--- Provided information Enclosed Below ---

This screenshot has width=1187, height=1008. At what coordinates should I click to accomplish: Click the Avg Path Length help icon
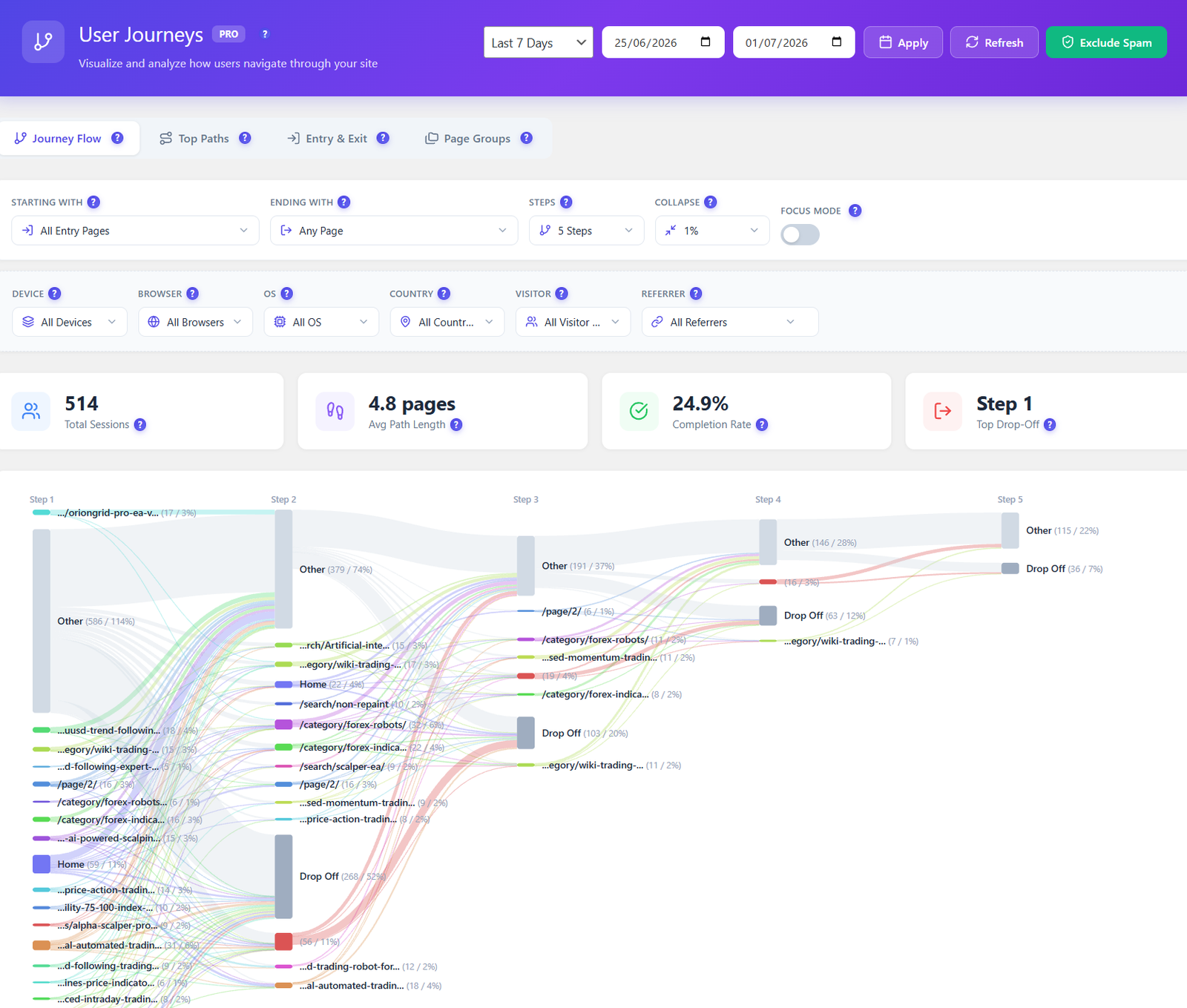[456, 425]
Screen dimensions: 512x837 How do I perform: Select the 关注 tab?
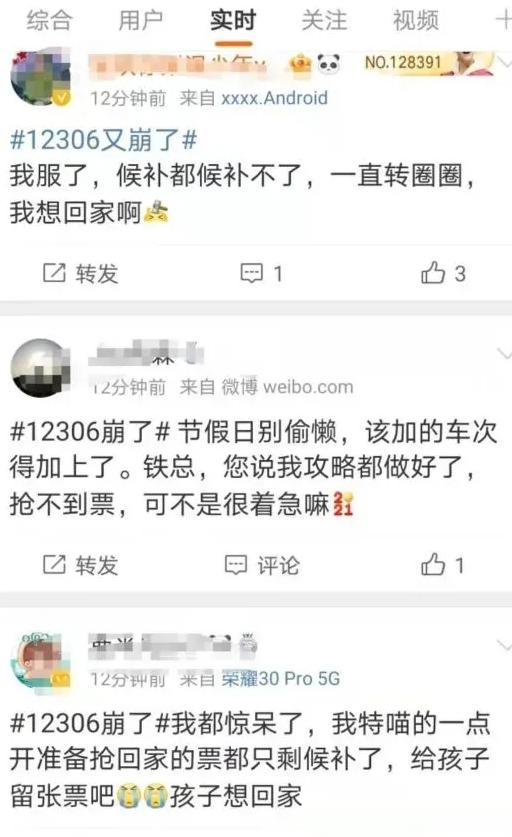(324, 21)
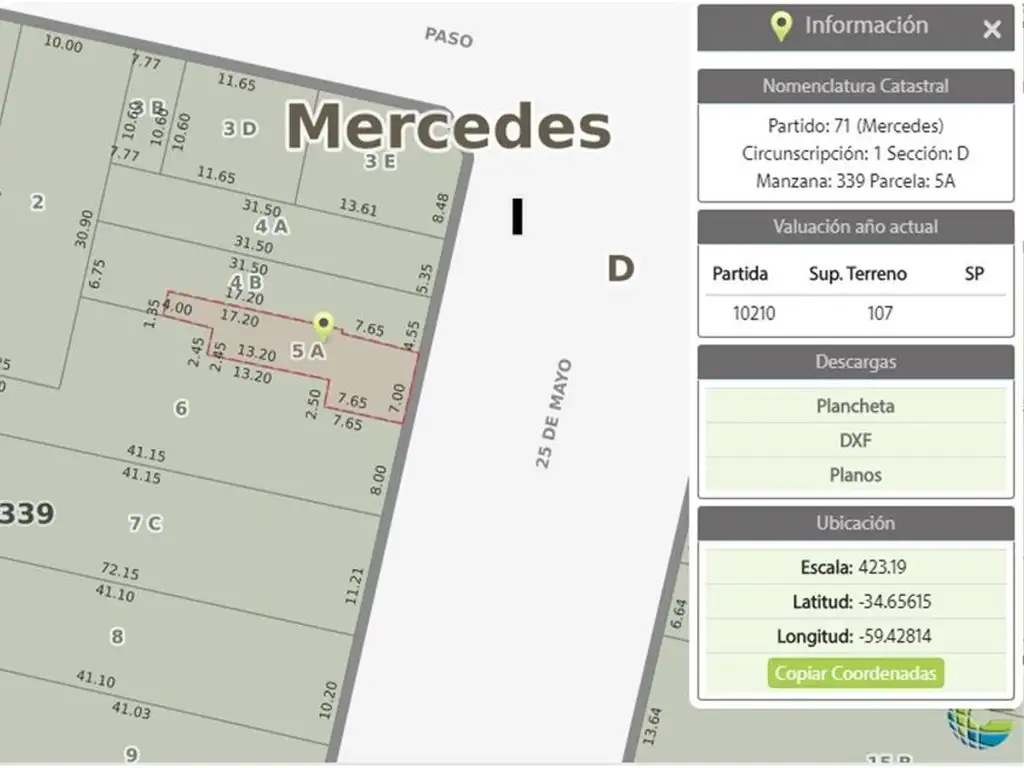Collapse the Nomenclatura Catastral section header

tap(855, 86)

--- End of Enclosed Provided information ---

— Task prompt —
Retype the records above exactly, pictures omitted.

— Worked solution —
This screenshot has width=1187, height=1008. At what coordinates should I click to accomplish: Click the Avg Path Length help icon
[456, 425]
Screen dimensions: 512x837 How do I perform: Select the 关注 tab?
(324, 21)
Collapse the Nomenclatura Catastral section header

tap(855, 86)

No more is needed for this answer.